Plaintiff instituted suit against Fairmont Gas and Light Co. and its stockholders to recover the sum of $40,000.00 claimed by him as commissions on the sale of the company’s property and assets to Russell Palmer at the price of one million dollars, brought about through his efforts and under a verbal contract made by plaintiff with S. L. Watson, president of the company, and recovered a decretal judgment for the sum of $7,275.00, from which he prosecutes this appeal,
The bill was filed at April rules, 1915, and in June, 1916, the defendant company, S. L. Watson as president and in his own right, Fairmont Gas Company, a corporation, and Frank B. Pryor as secretary of the last named corporation, and in his own right, filed their joint and several answers, giving the names of stockholders and the number of shares of stock
The pleadings and evidence develop the salient facts that Watson, as president of the defendant company and representing business associates owning 75 or 80 percent of the stock, whom he thought would “join or act with him”, made an agreement with plaintiff for the production of a purchaser for the corporate property at a price of one million dollars, and if as a result thereof a sale was made, then plaintiff should have a commission thereon fixed at 4%. The main controversy exists over the nature and character of this agreement, made in the office of Watson at Fairmont in July, 1912. As a result of this agreement Palmer purchased the property of the defendant, for the price stipulated, from Watson and certain of his associates owning in excess of 80% of the entire stock, afterwards confirmed by legal corporate action, and paid $250,000.00, but failed to pay the remainder of the purchase money, and after failure the property was on December 3, 1913 taken back by the corporation, and the money so paid by Palmer was retained by the stockholders without protest from Palmer; and McDermott was paid $5,000.00 on his claim for commission.

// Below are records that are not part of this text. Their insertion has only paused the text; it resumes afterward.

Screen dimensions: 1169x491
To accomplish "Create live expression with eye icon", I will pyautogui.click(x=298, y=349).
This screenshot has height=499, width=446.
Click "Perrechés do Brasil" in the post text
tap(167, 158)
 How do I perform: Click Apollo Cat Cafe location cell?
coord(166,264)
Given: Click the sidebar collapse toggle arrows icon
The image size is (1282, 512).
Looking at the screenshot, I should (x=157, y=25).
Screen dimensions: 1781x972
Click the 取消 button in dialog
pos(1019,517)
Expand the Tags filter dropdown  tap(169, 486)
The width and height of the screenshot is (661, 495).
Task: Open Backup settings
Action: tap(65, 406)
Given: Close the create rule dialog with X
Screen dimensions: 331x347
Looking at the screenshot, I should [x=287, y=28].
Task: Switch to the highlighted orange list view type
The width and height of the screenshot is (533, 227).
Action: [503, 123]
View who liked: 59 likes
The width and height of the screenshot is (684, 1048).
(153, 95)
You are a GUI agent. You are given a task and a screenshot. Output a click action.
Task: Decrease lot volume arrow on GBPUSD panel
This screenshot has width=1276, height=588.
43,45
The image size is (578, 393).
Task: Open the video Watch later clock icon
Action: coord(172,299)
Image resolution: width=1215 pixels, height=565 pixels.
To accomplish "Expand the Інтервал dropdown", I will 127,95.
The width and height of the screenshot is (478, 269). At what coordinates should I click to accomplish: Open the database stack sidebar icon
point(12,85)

Defendants ’ main defenses may be summed up as follows:
1. Want of inherent power in Watson as president to employ or contract with plaintiff concerning a sale of its corporate property; or want of power express or implied in its president to act in its behalf in that regard.
2. Plaintiff did not produce a purchaser who could and did pay one million dollars in cash, thereby failing to perform his contract.
3. The stockholders, except a few, had no knowledge of plaintiff’s contract or claim, and made no ratification. No corporate action thereon appears in the records of defendant company.
4. Even if the contract for commissions was binding on the corporation, the fact that plaintiff also participated in compensation paid by Palmer to Gessler would avoid the same because of dual agency.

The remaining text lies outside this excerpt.